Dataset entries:
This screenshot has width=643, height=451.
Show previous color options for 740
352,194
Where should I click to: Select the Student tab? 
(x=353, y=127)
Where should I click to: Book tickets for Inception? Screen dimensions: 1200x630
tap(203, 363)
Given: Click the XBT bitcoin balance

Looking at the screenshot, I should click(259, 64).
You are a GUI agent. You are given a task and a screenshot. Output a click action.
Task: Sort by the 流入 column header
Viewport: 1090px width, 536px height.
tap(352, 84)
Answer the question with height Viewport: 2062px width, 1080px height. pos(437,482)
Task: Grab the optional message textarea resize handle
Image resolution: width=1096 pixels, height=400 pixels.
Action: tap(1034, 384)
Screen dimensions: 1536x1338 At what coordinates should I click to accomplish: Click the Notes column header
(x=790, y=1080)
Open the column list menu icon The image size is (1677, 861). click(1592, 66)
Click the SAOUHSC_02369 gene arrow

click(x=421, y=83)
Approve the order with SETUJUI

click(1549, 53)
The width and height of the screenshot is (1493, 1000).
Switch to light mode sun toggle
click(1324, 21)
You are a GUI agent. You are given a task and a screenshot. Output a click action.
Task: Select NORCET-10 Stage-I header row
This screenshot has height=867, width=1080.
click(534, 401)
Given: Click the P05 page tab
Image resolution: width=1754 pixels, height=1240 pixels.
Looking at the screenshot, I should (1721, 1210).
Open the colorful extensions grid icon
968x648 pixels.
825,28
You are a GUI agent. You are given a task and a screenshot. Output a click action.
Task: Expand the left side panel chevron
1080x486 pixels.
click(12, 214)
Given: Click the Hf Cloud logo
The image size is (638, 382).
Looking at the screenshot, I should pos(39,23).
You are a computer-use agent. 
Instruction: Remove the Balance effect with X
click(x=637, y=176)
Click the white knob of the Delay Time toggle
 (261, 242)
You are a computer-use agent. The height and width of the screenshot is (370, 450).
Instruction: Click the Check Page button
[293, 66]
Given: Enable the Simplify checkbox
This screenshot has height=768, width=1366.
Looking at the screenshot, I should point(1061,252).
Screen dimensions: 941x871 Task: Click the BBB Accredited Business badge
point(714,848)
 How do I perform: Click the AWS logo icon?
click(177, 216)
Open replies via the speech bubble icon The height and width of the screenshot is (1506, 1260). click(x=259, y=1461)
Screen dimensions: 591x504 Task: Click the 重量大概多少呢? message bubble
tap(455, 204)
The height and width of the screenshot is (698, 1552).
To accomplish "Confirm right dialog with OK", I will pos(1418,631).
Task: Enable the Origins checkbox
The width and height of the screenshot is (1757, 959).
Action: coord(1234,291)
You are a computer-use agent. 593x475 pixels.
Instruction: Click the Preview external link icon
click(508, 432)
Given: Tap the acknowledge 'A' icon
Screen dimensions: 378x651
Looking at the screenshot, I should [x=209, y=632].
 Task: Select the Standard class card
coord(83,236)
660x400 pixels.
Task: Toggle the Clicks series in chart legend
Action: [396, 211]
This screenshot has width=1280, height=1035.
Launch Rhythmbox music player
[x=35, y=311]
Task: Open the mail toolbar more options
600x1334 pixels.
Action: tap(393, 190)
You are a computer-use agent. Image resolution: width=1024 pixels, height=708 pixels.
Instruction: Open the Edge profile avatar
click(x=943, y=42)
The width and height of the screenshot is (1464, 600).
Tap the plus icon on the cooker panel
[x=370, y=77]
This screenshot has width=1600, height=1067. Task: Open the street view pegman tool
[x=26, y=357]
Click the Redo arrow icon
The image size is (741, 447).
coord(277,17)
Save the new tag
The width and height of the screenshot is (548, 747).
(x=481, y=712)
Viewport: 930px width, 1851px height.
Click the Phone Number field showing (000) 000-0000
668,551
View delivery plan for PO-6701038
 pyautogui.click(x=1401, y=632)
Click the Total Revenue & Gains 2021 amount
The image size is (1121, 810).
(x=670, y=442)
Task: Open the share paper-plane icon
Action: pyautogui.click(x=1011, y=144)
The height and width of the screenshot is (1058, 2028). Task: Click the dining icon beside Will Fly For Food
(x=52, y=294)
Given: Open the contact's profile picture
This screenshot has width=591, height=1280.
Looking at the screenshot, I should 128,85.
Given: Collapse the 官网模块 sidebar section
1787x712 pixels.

#### DIRECTIONS FOR THIS TASK
All of the records above are to be repeated exactly.

#### FINAL ANSWER
This screenshot has width=643, height=451.
Show previous color options for 740
352,194
Where should I click to: Select the Student tab? 
(x=353, y=127)
Where should I click to: Book tickets for Inception? Screen dimensions: 1200x630
tap(203, 363)
Given: Click the XBT bitcoin balance

Looking at the screenshot, I should click(259, 64).
You are a GUI agent. You are given a task and a screenshot. Output a click action.
Task: Sort by the 流入 column header
Viewport: 1090px width, 536px height.
tap(352, 84)
Answer the question with height Viewport: 2062px width, 1080px height. pos(437,482)
Task: Grab the optional message textarea resize handle
Image resolution: width=1096 pixels, height=400 pixels.
Action: tap(1034, 384)
Screen dimensions: 1536x1338 At what coordinates should I click to accomplish: Click the Notes column header
(x=790, y=1080)
Open the column list menu icon The image size is (1677, 861). click(1592, 66)
Click the SAOUHSC_02369 gene arrow

click(x=421, y=83)
Approve the order with SETUJUI

click(1549, 53)
The width and height of the screenshot is (1493, 1000).
Switch to light mode sun toggle
click(1324, 21)
You are a GUI agent. You are given a task and a screenshot. Output a click action.
Task: Select NORCET-10 Stage-I header row
This screenshot has height=867, width=1080.
click(534, 401)
Given: Click the P05 page tab
Image resolution: width=1754 pixels, height=1240 pixels.
Looking at the screenshot, I should (1721, 1210).
Open the colorful extensions grid icon
968x648 pixels.
825,28
You are a GUI agent. You are given a task and a screenshot. Output a click action.
Task: Expand the left side panel chevron
1080x486 pixels.
click(12, 214)
Given: Click the Hf Cloud logo
The image size is (638, 382).
Looking at the screenshot, I should pos(39,23).
You are a computer-use agent. 
Instruction: Remove the Balance effect with X
click(x=637, y=176)
Click the white knob of the Delay Time toggle
 (261, 242)
You are a computer-use agent. The height and width of the screenshot is (370, 450).
Instruction: Click the Check Page button
[293, 66]
Given: Enable the Simplify checkbox
This screenshot has height=768, width=1366.
Looking at the screenshot, I should point(1061,252).
Screen dimensions: 941x871 Task: Click the BBB Accredited Business badge
point(714,848)
 How do I perform: Click the AWS logo icon?
click(177, 216)
Open replies via the speech bubble icon The height and width of the screenshot is (1506, 1260). click(x=259, y=1461)
Screen dimensions: 591x504 Task: Click the 重量大概多少呢? message bubble
tap(455, 204)
The height and width of the screenshot is (698, 1552).
To accomplish "Confirm right dialog with OK", I will pos(1418,631).
Task: Enable the Origins checkbox
The width and height of the screenshot is (1757, 959).
Action: coord(1234,291)
You are a computer-use agent. 593x475 pixels.
Instruction: Click the Preview external link icon
click(508, 432)
Given: Tap the acknowledge 'A' icon
Screen dimensions: 378x651
Looking at the screenshot, I should [x=209, y=632].
 Task: Select the Standard class card
coord(83,236)
660x400 pixels.
Task: Toggle the Clicks series in chart legend
Action: [396, 211]
This screenshot has width=1280, height=1035.
Launch Rhythmbox music player
[x=35, y=311]
Task: Open the mail toolbar more options
600x1334 pixels.
Action: tap(393, 190)
You are a computer-use agent. Image resolution: width=1024 pixels, height=708 pixels.
Instruction: Open the Edge profile avatar
click(x=943, y=42)
The width and height of the screenshot is (1464, 600).
Tap the plus icon on the cooker panel
[x=370, y=77]
This screenshot has width=1600, height=1067. Task: Open the street view pegman tool
[x=26, y=357]
Click the Redo arrow icon
The image size is (741, 447).
coord(277,17)
Save the new tag
The width and height of the screenshot is (548, 747).
(x=481, y=712)
Viewport: 930px width, 1851px height.
Click the Phone Number field showing (000) 000-0000
668,551
View delivery plan for PO-6701038
 pyautogui.click(x=1401, y=632)
Click the Total Revenue & Gains 2021 amount
The image size is (1121, 810).
(x=670, y=442)
Task: Open the share paper-plane icon
Action: pyautogui.click(x=1011, y=144)
The height and width of the screenshot is (1058, 2028). Task: Click the dining icon beside Will Fly For Food
(x=52, y=294)
Given: Open the contact's profile picture
This screenshot has width=591, height=1280.
Looking at the screenshot, I should 128,85.
Given: Collapse the 官网模块 sidebar section
1787x712 pixels.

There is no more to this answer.